Truly, my philanthropic friends, Exeter Hall Philanthropy is wonderful; and the Social Science—not a "gay science", but a rueful—which finds the secret of this universe in "supply-and-demand", and reduces the duty of human governors to that of letting men alone, is also wonderful. Not a "gay science", I should say, like some we have heard of; no, a dreary, desolate and, indeed, quite abject and distressing one; what we might call, by way of eminence, the dismal science.

Carlyle had expressed similar sentiments regarding the theories of Malthus in Chartism (1840):

The controversies on Malthus and the "Population Principle", "Preventive check" and so forth, with which the public ear has been deafened for a long while, are indeed sufficiently mournful.
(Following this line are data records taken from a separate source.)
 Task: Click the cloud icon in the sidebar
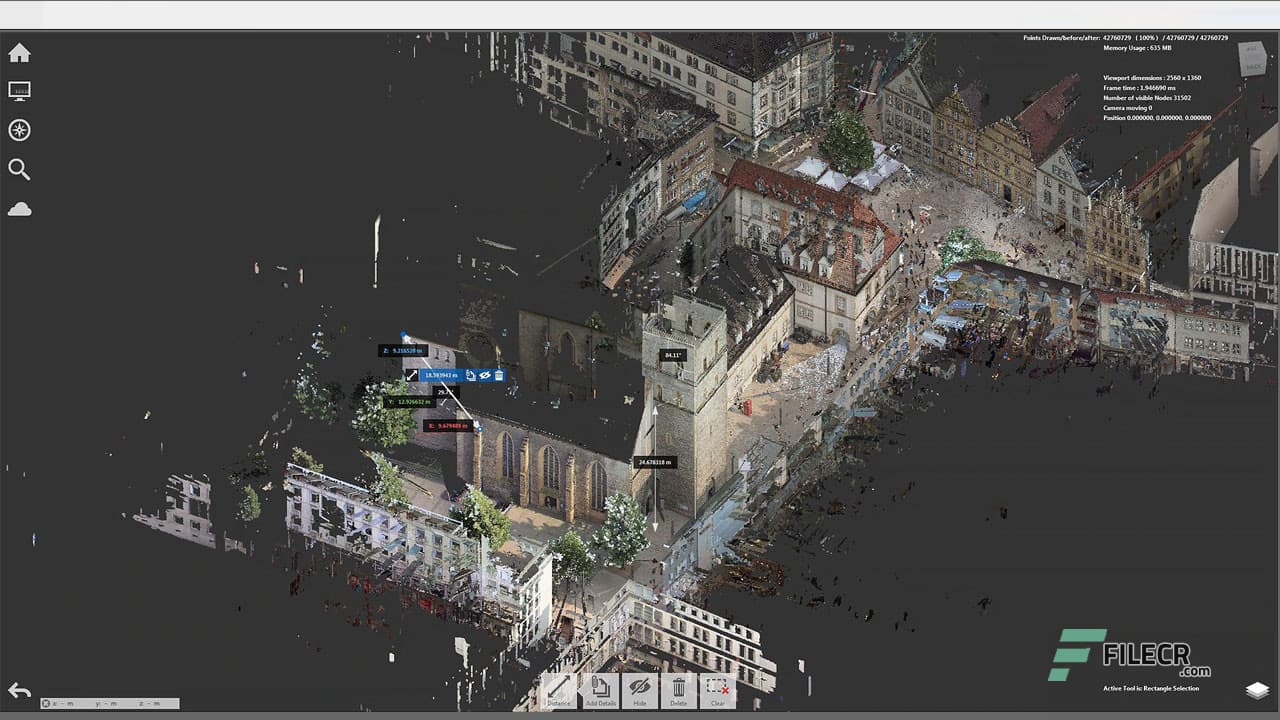pyautogui.click(x=19, y=209)
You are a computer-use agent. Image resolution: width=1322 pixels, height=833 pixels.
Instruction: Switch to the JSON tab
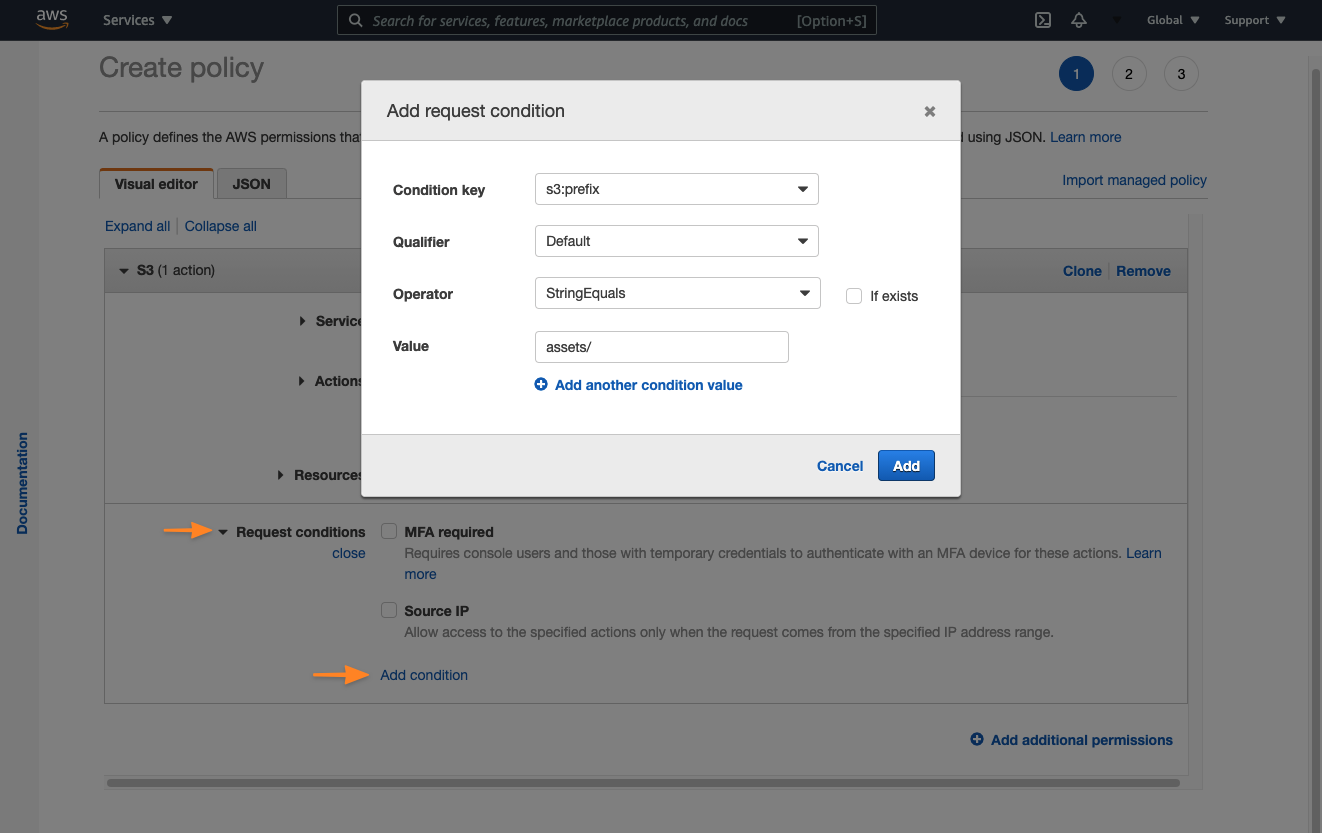(251, 183)
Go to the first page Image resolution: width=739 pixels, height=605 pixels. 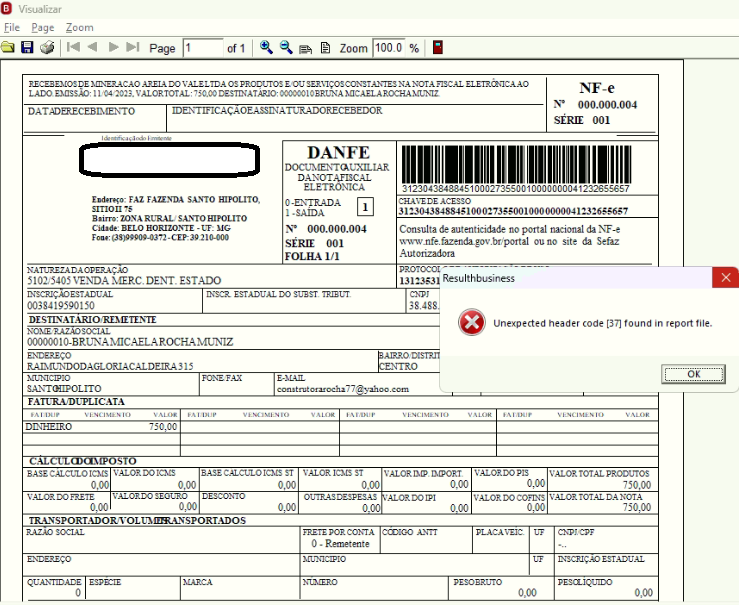coord(73,47)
Dreary, stolid, dismal, without hope for this world or the next, is all that of the preventive check and the denial of the preventive check.

Amongst those who were influenced by Carlyle's assessment was John Ruskin, who wrote that Carlyle had "led the way" for his own critique of political economy in Unto This Last (1860).

==Beyond Carlyle==
Many at the time and afterward have understood the phrase in relation to the grim predictions drawn from the principles of 19th-century political economy. According to Humphry House:

Carlyle's phrase, "the dismal science", has been so often quoted, that there is a risk of thinking that the opinion behind it was confined to him and his followers; but the opinion was widespread, and thought to be a justifiable inference from the works of the economists: "No one", said J. E. Cairnes, "can have studied political economy in the works of its earlier cultivators without being struck with the dreariness of the outlook which, in the main, it discloses for the human race. It seems to have been Ricardo's deliberate opinion that a substantial improvement in the condition of the mass of mankind was impossible." It is not merely that the Malthusian principle of population and the doctrine that wages must normally and necessarily fall to the minimum point were gladly accepted by wicked exploiters as the justification of their profits; but thousands whose immediate interests were not touched by these beliefs found it difficult to avoid them. [...] Malthus hung over England like a cloud. It is difficult now to realize what it meant to thousands of good and sensible men that they believed his principle of population to be exactly true—believed that as poverty was relieved and the standard of life raised, so surely there would be bred a new race hovering on the misery-line, on the edge of starvation. However they might wish it false, they feared it true[.]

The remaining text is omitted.